Entries shown |
[Start of Attachment]

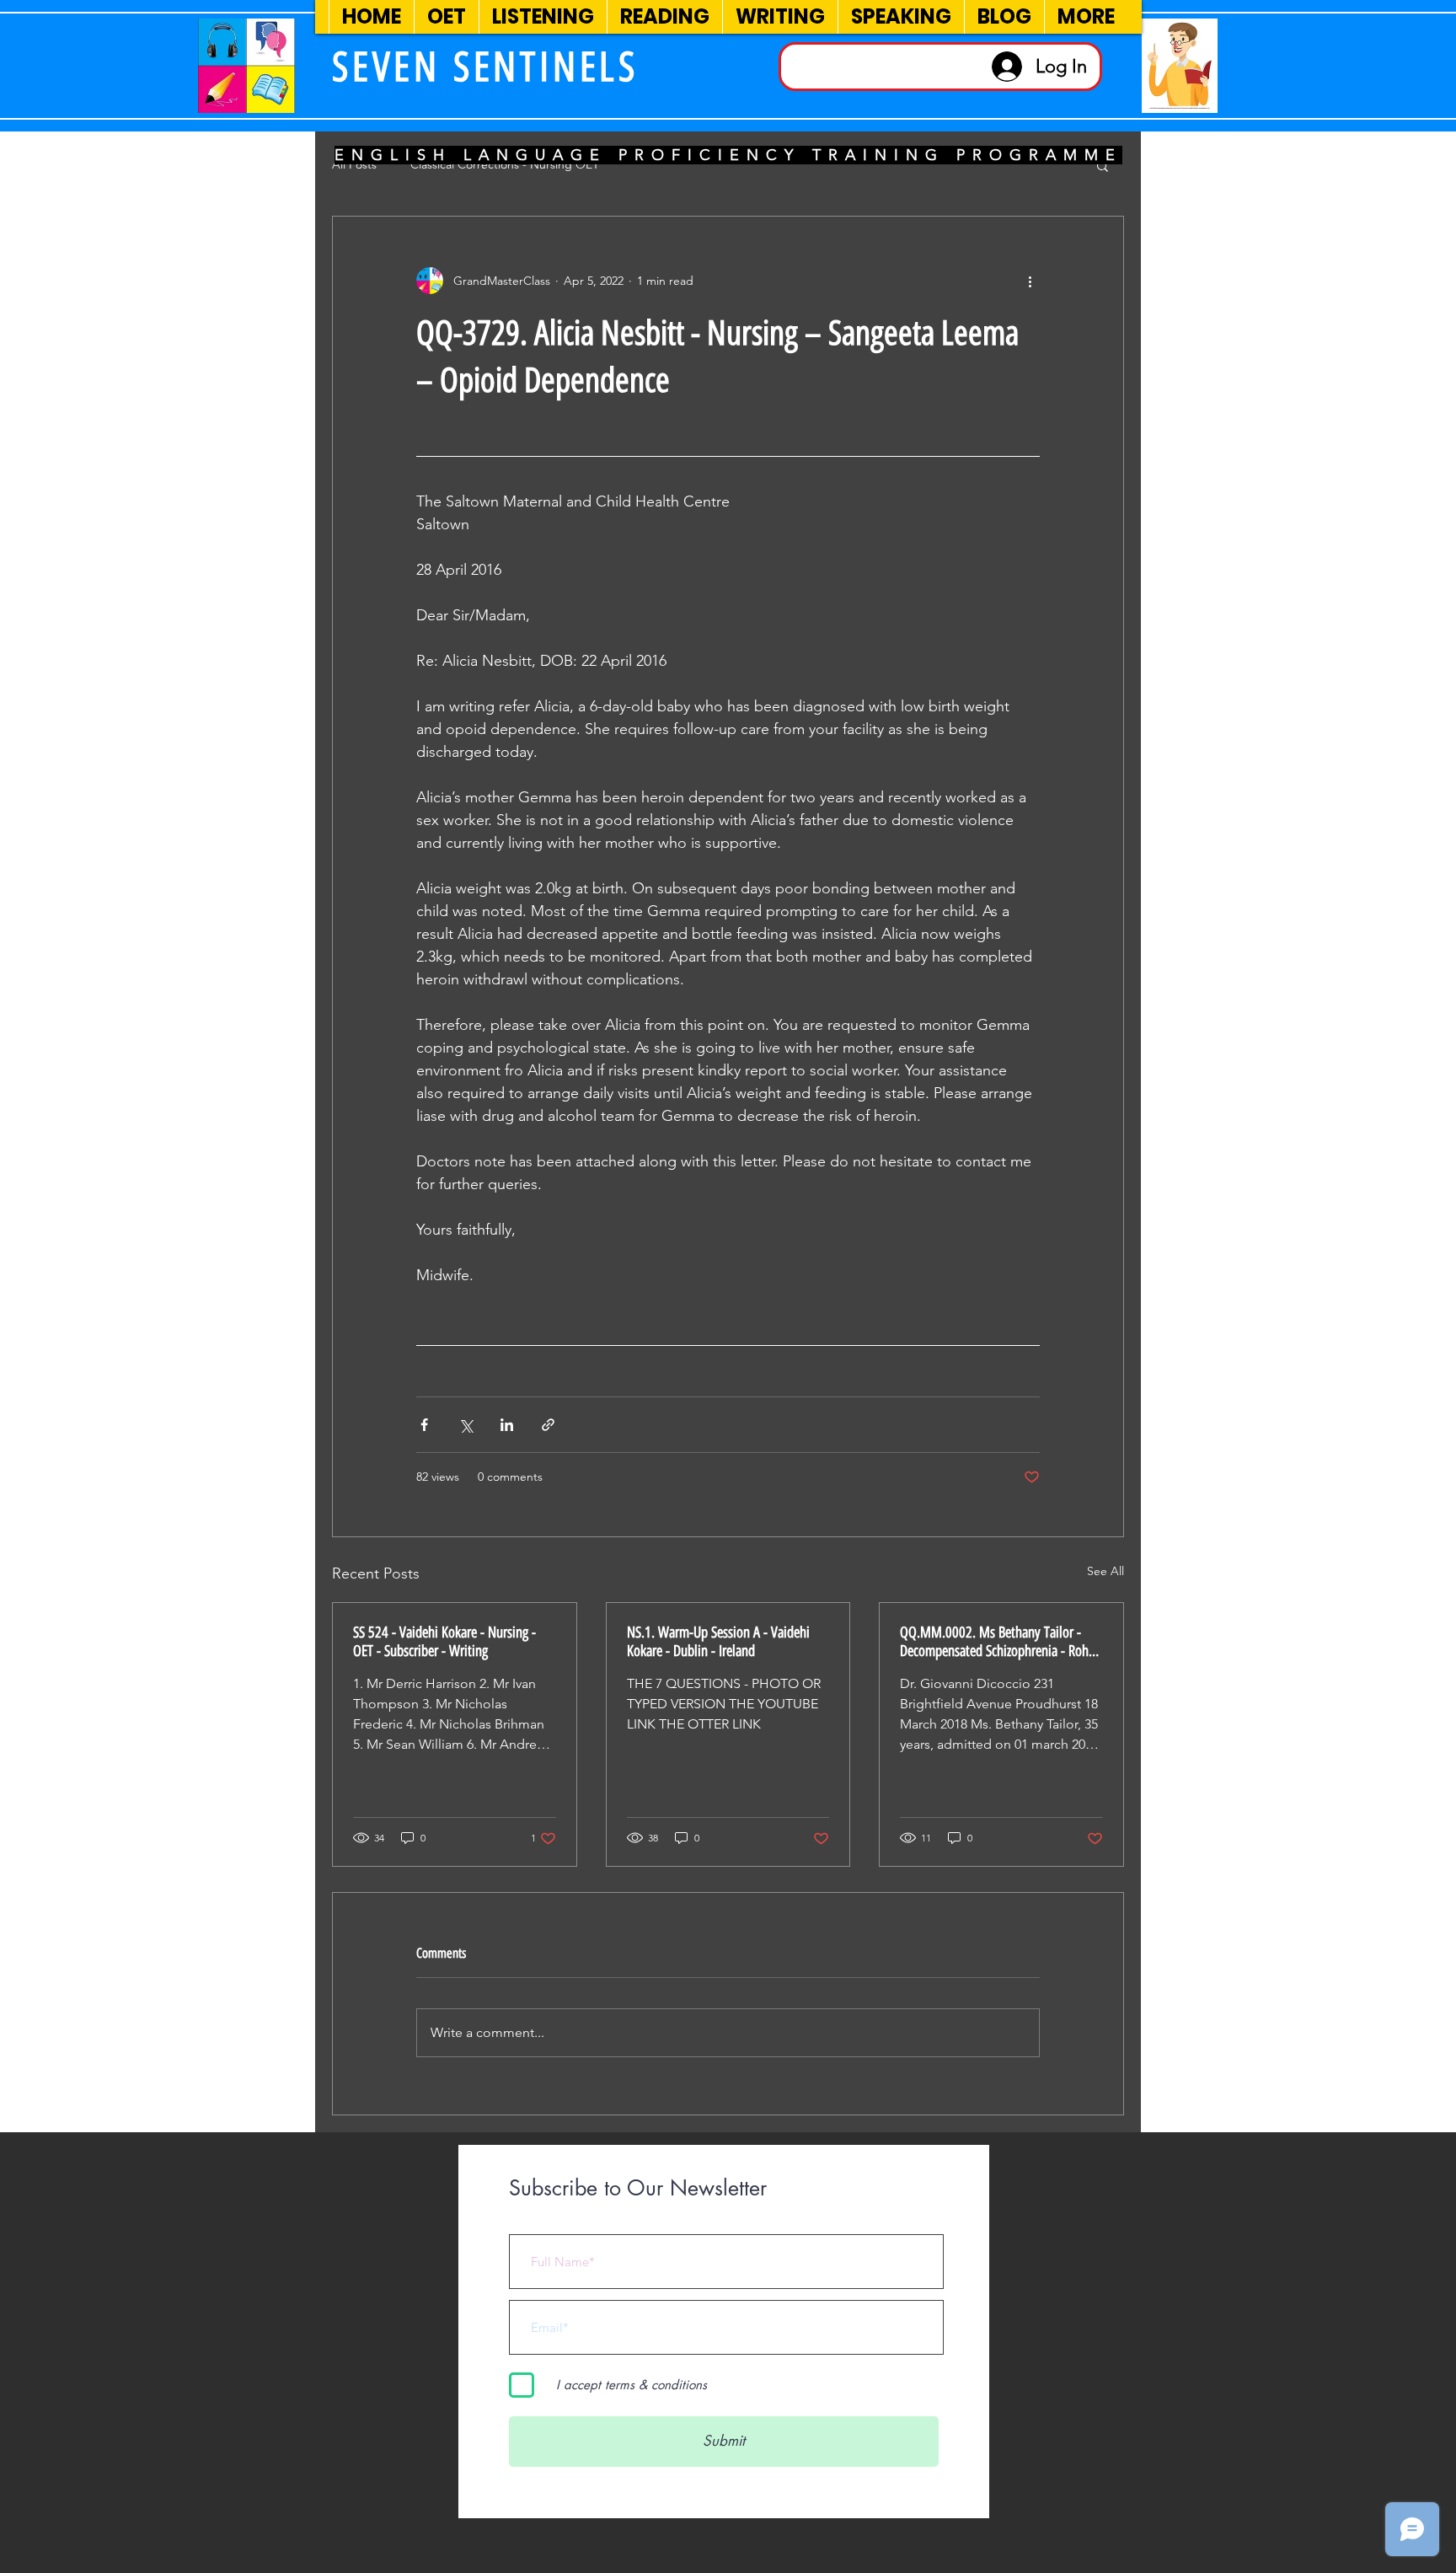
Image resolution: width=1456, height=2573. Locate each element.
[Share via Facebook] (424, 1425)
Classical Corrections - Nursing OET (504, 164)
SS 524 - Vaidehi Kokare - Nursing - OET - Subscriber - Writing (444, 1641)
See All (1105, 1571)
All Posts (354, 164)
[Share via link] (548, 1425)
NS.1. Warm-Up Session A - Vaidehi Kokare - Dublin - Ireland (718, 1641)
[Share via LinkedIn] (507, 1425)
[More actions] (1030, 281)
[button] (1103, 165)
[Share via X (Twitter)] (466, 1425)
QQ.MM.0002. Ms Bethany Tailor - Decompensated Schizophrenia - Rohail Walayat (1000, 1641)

[End of Attachment]

Please repeat each line from the one with "Classical Corrections - Nursing" through the last line of the data above, and add nothing.

Solution |
Classical Corrections - Nursing OET (504, 164)
SS 524 - Vaidehi Kokare - Nursing - OET - Subscriber - Writing (444, 1641)
See All (1105, 1571)
All Posts (354, 164)
[Share via link] (548, 1425)
NS.1. Warm-Up Session A - Vaidehi Kokare - Dublin - Ireland (718, 1641)
[Share via LinkedIn] (507, 1425)
[More actions] (1030, 281)
[button] (1103, 165)
[Share via X (Twitter)] (466, 1425)
QQ.MM.0002. Ms Bethany Tailor - Decompensated Schizophrenia - Rohail Walayat (1000, 1641)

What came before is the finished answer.